Con quest’ultimo ruolo, che consisteva nello svolgere le fasi più delicate della produzione, ma non tutto il ciclo, si poteva diventava birraio.
Dopo che si era dimostrato di saper produrre in autonomia la birra, si poteva ottenere il titolo di Braumeister, che veniva conferito dall’autorità regionale, dopo aver prestato giuramento di fedeltà alle leggi.
Nella sua grande opera legislativa, il Duca Massimiliano I nel 1616 stabilisce che gli articoli riguardanti gli artigiani non son altro che disposizioni per le singole corporazioni e devono essere confermate anche dall’autorità locale.
Successivamente, nel 1660, prescrisse nel regolamento di Monaco di Baviera che chi volesse diventare birraio, avrebbe dovuto lavorare per due anni da apprendista in una fabbrica locale e poi per due altri anni in altre fabbriche, anche lontane, in modo da acquisire diverse esperienze nella fabbricazione di vari tipi di birra.
Il giovane, ad apprendistato compiuto, si metteva allora in cammino con il suo bagaglio e si presentava al Mastrobirraio di un’altra fabbrica, con la formula di presentazione in uso fino a pochi decenni fa: “Il Signore benedica il nostro lavoro. Porto i saluti del Braumeister da cui provengo e dei suoi birrai. Sono io stesso birraio e cerco lavoro”.
Se il Braumeister aveva la possibilità di farlo lavorare, il giovane si metteva subito all’opera e per tre o quattro mesi, senza smettere un solo giorno, poiché i soli giorni di riposo a quei tempi erano il giorno di Natale, di Pasqua e di Pentecoste.
════════
◆ **Esercizio scritto 1**
Rispondi a queste domande sul brano estratto:
(a) In quale anno il Duca Massimiliano I stabilì, nel regolamento di Monaco di Baviera, il percorso per diventare birraio?
(b) Quale autorità conferiva il titolo di Braumeister?
(c) Quali erano i soli giorni di riposo a quei tempi?
◆ **Esercizio scritto 2**
Riprendi il brano sulla formazione dei birrai in Baviera e proseguilo dopo l'ultima frase riportata.

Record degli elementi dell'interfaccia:
════════
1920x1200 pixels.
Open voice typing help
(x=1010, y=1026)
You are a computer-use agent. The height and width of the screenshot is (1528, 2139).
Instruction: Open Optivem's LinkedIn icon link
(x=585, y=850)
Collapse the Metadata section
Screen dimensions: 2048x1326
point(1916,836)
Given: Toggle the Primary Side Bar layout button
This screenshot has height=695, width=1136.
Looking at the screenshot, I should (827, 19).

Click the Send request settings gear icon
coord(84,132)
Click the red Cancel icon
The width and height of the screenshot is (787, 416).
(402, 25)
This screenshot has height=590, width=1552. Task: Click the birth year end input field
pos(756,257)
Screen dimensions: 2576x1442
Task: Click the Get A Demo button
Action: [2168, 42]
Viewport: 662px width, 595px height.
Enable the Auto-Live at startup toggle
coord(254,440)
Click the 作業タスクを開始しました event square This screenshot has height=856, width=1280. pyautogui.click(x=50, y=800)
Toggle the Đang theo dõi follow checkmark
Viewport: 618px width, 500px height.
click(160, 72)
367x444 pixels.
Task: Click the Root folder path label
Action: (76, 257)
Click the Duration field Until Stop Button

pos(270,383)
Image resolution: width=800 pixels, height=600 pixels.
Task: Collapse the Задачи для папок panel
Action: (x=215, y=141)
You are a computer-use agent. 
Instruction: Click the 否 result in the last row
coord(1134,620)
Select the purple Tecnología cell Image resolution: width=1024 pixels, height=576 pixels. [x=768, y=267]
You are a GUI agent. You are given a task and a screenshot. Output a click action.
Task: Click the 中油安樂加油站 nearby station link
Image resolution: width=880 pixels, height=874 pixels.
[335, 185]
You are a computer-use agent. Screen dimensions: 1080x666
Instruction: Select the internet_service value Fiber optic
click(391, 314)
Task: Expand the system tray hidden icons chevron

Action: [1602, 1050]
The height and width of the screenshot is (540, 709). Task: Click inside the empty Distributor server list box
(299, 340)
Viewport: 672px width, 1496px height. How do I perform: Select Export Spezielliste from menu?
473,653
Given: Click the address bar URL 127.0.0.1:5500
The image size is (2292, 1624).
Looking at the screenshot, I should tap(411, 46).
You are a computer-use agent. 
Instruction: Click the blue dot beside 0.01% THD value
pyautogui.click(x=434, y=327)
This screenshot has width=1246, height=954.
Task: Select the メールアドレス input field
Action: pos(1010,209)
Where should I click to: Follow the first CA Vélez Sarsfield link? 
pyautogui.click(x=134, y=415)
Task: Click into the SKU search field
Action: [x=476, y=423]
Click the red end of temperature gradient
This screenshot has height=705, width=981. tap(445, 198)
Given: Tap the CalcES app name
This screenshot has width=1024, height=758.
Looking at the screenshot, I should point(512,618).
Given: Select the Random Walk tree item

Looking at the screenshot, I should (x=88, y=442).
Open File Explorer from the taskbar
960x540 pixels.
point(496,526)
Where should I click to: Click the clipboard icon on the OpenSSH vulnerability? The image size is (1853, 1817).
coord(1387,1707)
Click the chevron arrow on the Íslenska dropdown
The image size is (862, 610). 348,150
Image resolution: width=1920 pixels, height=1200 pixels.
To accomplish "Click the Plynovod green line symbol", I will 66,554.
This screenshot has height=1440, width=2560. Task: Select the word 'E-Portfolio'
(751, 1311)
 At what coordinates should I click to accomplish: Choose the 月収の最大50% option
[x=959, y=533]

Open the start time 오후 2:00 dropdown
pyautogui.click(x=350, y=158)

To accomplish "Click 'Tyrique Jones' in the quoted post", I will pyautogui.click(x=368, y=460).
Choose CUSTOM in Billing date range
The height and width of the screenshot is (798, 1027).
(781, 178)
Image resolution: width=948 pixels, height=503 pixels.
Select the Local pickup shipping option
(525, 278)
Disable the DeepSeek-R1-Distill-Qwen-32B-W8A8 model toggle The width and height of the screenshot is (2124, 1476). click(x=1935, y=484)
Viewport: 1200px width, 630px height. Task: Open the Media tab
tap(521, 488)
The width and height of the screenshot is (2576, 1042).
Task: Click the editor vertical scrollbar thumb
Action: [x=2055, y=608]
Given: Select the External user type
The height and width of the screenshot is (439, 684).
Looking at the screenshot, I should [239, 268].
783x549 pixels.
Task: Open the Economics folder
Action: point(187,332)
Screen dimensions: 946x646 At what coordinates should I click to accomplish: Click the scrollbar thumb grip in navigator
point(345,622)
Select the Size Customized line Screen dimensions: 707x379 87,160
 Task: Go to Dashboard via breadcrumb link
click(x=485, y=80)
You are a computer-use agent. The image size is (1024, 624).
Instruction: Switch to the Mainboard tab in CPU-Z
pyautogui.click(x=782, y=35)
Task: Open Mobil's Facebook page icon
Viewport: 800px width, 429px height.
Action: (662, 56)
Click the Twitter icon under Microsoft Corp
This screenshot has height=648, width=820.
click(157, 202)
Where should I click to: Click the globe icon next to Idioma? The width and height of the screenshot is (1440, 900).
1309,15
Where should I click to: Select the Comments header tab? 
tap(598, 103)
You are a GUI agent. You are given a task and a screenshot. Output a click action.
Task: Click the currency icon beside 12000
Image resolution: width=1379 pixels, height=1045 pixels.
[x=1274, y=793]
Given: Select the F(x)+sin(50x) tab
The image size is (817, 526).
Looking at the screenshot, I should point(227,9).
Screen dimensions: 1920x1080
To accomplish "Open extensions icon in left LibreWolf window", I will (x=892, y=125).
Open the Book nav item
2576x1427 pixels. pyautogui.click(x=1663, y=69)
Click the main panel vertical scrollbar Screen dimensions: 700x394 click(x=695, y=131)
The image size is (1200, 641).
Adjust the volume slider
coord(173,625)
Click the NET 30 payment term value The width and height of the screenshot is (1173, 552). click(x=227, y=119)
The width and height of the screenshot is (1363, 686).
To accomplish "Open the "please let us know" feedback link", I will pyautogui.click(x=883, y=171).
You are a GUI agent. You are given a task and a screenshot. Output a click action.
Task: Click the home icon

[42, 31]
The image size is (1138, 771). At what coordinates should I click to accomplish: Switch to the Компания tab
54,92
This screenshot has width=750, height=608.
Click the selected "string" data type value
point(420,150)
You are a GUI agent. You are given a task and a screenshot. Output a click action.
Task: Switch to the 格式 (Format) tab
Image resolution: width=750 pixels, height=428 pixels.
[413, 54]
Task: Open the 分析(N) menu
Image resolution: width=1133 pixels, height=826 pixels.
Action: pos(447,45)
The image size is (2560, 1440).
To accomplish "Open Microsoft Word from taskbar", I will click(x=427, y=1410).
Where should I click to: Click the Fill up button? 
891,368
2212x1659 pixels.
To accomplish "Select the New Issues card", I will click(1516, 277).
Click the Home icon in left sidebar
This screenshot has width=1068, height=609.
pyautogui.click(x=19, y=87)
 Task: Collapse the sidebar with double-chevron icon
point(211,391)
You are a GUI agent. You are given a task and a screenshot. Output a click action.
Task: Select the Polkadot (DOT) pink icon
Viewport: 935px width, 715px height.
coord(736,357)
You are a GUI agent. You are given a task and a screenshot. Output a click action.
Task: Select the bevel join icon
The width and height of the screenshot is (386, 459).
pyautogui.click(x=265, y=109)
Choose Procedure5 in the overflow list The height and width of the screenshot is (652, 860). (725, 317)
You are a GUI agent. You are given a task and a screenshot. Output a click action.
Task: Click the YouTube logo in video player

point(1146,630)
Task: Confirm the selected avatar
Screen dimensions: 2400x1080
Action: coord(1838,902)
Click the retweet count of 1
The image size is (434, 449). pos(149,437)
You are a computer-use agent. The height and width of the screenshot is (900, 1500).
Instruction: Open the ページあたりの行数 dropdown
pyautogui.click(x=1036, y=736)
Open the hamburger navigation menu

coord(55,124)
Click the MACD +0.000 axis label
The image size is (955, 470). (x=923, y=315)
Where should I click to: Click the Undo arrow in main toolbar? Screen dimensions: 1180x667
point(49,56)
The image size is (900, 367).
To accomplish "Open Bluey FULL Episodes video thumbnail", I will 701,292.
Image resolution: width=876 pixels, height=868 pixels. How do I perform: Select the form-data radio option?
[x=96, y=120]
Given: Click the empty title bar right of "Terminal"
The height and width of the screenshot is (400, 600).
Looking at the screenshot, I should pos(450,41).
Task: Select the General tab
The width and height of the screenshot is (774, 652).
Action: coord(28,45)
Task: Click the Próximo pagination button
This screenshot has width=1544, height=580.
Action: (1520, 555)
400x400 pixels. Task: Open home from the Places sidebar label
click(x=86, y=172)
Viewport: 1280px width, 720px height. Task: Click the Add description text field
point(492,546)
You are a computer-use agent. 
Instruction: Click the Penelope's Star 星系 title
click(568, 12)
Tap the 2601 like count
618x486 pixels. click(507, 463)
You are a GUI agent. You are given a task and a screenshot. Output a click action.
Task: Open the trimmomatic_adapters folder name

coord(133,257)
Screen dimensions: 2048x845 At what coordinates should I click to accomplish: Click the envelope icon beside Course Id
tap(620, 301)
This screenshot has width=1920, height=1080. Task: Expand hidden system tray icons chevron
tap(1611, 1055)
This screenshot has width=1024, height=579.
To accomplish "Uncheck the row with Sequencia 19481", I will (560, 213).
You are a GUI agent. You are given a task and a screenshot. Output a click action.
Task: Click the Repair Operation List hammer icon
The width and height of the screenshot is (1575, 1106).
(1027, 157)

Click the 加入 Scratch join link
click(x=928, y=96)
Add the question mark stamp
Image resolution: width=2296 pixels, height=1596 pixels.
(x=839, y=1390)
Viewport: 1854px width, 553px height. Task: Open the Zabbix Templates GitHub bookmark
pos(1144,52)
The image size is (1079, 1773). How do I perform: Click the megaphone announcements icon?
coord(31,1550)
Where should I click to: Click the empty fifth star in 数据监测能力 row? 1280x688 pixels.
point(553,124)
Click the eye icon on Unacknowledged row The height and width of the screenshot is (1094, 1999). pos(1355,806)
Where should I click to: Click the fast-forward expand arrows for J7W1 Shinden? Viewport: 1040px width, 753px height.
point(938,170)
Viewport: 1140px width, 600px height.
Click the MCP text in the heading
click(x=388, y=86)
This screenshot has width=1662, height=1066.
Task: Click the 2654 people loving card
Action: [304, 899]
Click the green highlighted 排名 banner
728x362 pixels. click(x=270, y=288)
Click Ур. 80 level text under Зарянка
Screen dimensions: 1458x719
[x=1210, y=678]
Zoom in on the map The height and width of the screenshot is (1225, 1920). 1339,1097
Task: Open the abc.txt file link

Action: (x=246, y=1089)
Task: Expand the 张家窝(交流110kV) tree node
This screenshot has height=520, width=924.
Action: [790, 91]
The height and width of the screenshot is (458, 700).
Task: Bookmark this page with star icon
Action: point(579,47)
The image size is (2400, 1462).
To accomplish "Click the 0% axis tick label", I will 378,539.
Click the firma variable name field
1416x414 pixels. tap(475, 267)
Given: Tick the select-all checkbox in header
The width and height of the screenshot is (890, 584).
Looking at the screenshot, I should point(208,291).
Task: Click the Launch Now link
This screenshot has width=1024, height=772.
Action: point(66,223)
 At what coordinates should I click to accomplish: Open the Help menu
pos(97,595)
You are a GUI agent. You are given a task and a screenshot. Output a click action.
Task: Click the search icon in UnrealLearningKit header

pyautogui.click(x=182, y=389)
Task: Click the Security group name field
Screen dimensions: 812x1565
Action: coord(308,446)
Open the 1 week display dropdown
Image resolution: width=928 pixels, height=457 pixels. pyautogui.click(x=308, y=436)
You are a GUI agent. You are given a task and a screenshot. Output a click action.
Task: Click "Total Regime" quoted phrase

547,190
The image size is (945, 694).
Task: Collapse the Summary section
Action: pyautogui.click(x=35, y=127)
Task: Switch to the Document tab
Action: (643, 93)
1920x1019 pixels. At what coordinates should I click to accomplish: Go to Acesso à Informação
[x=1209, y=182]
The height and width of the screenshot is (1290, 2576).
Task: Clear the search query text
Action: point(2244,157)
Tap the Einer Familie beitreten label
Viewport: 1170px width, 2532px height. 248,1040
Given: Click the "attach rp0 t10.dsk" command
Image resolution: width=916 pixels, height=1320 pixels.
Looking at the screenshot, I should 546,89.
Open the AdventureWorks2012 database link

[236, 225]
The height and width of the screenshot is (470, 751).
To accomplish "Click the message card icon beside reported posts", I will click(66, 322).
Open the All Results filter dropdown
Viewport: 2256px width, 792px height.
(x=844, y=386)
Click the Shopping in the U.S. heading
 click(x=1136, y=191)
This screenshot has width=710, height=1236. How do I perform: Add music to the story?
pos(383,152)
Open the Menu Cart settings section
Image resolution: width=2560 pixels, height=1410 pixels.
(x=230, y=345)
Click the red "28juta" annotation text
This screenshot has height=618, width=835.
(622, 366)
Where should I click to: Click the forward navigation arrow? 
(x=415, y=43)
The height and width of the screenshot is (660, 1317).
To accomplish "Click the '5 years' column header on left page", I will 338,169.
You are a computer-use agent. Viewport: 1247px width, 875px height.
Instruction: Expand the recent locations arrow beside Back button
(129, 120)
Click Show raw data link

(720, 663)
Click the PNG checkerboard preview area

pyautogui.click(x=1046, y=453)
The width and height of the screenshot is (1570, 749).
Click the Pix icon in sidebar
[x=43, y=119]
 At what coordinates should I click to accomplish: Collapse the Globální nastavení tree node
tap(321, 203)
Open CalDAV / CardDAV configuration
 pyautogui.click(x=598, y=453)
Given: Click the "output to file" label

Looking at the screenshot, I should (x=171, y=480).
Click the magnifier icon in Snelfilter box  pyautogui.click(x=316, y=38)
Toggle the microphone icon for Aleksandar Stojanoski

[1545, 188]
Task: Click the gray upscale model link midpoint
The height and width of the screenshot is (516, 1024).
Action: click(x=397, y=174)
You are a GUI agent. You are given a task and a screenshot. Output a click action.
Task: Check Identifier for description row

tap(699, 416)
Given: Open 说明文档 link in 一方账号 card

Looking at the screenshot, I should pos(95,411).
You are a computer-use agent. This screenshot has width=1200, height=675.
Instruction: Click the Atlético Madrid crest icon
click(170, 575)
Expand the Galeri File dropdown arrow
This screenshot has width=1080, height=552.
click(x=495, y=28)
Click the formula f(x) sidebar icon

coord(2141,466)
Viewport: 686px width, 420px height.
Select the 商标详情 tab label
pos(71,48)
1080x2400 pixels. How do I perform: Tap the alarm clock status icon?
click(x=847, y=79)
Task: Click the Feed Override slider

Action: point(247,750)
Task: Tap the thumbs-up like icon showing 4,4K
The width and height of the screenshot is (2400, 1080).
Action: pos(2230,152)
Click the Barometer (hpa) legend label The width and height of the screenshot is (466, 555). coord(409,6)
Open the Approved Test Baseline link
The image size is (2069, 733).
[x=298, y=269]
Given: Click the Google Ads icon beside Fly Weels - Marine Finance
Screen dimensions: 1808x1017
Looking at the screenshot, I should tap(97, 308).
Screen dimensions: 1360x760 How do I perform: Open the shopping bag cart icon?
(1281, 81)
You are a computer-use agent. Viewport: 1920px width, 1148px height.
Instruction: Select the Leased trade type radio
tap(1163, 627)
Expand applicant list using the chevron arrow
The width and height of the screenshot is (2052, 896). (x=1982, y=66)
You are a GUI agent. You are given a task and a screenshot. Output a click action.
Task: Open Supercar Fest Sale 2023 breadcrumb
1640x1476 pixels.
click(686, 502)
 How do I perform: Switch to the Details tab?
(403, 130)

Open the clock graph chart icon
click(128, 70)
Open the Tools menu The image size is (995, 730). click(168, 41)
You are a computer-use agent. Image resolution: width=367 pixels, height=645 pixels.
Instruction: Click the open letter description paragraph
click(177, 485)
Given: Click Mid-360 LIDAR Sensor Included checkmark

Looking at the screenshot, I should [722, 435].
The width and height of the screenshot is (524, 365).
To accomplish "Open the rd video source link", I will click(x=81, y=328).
════════
◆ **Risultato 1**
(a) Nel 1660.
(b) L'autorità regionale, dopo il giuramento di fedeltà alle leggi.
(c) Il giorno di Natale, quello di Pasqua e quello di Pentecoste.

◆ **Risultato 2**
Lo stage: 17 ore di lavoro al giorno.
Durante queste festività, però, si dovevano comunque eseguire i lavori indispensabili, come il governo delle aie di germogliazione e il travaso dai tini di fermentazione.
Tutti gli altri giorni il giovane Mastrobirraio lavorava dalle 5 del mattino alle 10 di sera.
Se invece la possibilità di lavoro non c’era, il giovane veniva ospitato per quella sera, gli davano da mangiare e molta birra; una piccola festa di buon augurio per il lavoro.
Il giorno seguente, il nostro aspirante stagista riprendeva il cammino verso un altro birrificio.
L’allievo apprendista iniziava da adolescente a conoscere il mestiere.
Era ospite del Braumeister per vitto e alloggio e doveva lavorare sodo, ma se imparava bene, la vita gli avrebbe dato molte soddisfazioni.
La sera si preparava l’acqua e il Braumeister accendeva il fuoco.
Alle 5 del mattino il Braumeister, il birraio, l’apprendista e il manovale iniziavano la miscelazione del malto nell’acqua calda.
Gli ordini impartiti dal Braumeister erano quasi militareschi, tutti dovevano eseguirli senza la minima esitazione.
Al suo via, tutti dovevano portare il forcone al centro del tino, tirare a sé la miscela, voltarla verso il bordo e mandarla verso il centro, creando così un vortice per circa un quarto d’ora.
Nel frattempo sulla parete del tino si formava una crosta di malto che doveva essere tolta utilizzando lo spigolo del forcone.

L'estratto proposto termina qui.